---------- Document passage ----------

Some of his classmates from the Roseburg High School class of ’96 said he mentioned he was making $25,000 a month gambling online, but he mostly stood calm and collected, keeping to himself, just as they remembered him.

“We went to preschool together, and grade school,” said Angela Kerwin, who now lives in Seattle. “I didn’t really know him that well. He was always nice to me.”

Peterson, 29, ran cross country while at RHS. He was never a standout, but longtime Roseburg coach Al Copeland, now of Prineville, still remembers him.

“He was a good kid. I certainly wouldn’t’ve predicted anything negative,” Copeland said. “You just never know what’s going to end up down the road for them.”

On the night of Oct. 24, according to Chicago authorities, Peterson came into the 12th-story office of Dr. David Cornbleet, a dermatologist who had treated him for an acne condition in 2002.

Peterson then allegedly bound and gagged the doctor before stabbing Cornbleet multiple times until he was dead.

According to the Chicago Tribune, the possible murderer was caught on a surveillance camera leaving and entering the building on Michigan Avenue in the downtown Chicago Loop, but no arrests were made before Peterson’s confession to French authorities Aug. 6 on the Caribbean isle of St. Martin.

Peterson turned himself in to authorities four weeks ago on St. Martin, but he has since been moved to Guadeloupe, also a French possession of the West Indies, where he has been jailed pending resolution of the case.

He reportedly told French authorities he killed Cornbleet because a prescription of Accutane had rendered him impotent.

The Tribune reported that the French have refused Cook County, Ill., authorities’ requests for extradition to the United States. Illinois Sens. Barack Obama and Dick Durbin made a special appeal to the French consulate Aug. 20, but were denied their request Tuesday.

---------- Provided data ----------

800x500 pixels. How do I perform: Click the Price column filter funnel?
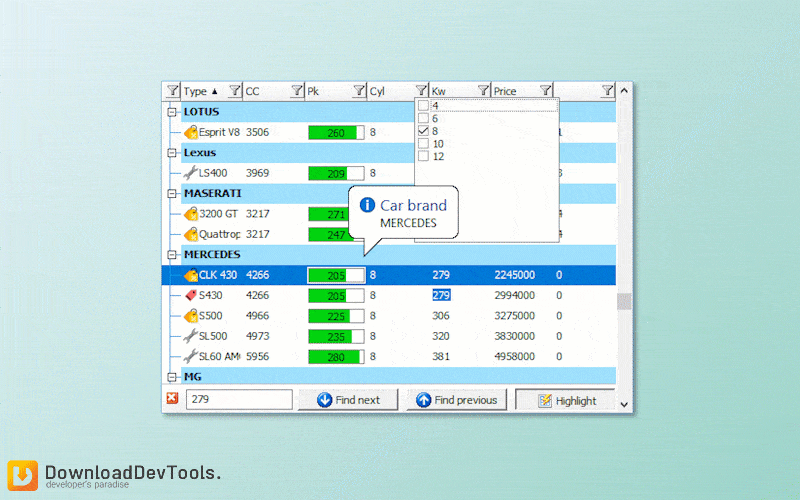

----------

> _Apply what you read_
1) Answer these from the article about Peterson and the Cornbleet killing:
(a) What sport did Peterson take part in at Roseburg High School?
(b) In what year had Cornbleet treated Peterson for an acne condition?
(c) On what date did Barack Obama and Dick Durbin appeal to the French consulate?
2) Pick up the article about Peterson and the Cornbleet killing after its final sentence and keep writing it.
The material has no connection to the article about Peterson.

> _Solved tasks_
1)
(a) Cross country.
(b) 2002.
(c) Aug. 20.

2)
“You don’t extradite French nationals,” said Pascale Furlong, the press secretary at the French consulate in Chicago. “He was born of a French mother. ... He was properly registered with the French authorities in August 1978.”

Furlong said that French citizenship is based on blood lineage. Even though he was born in the United States and lived most of his life here, since Peterson’s mother, Jackie Peterson of Roseburg, is French, that makes Hans Peterson French, too. French law forbids the extradition of its citizens to foreign countries for trial.

“The FBI will cooperate with that process every step of the way,” said Special Agent Tom Simon, from the FBI office in Chicago. “We’ll work to bring him to justice any way we can.”

Reached by telephone, Jackie Peterson refused to comment about her son. Hans’ father, Dr. Thomas D. Peterson of Eugene, was out of the office and could not be reached for comment.

Cornbleet, 64, had two children and had practiced in downtown Chicago for 28 years. He did not keep a secretary, according to the Tribune.

Investigators used DNA evidence to track Peterson to an apartment in New York City, where they learned he had fled to the West Indies.

Persons contacted by The News-Review had seen little of Peterson after he left high school. He attended Oregon State University after graduation, where he was a member of the Theta Chi fraternity.

“Something like this comes as a real shock,” said Copeland, the retired Roseburg cross country coach. “I really feel for his family.”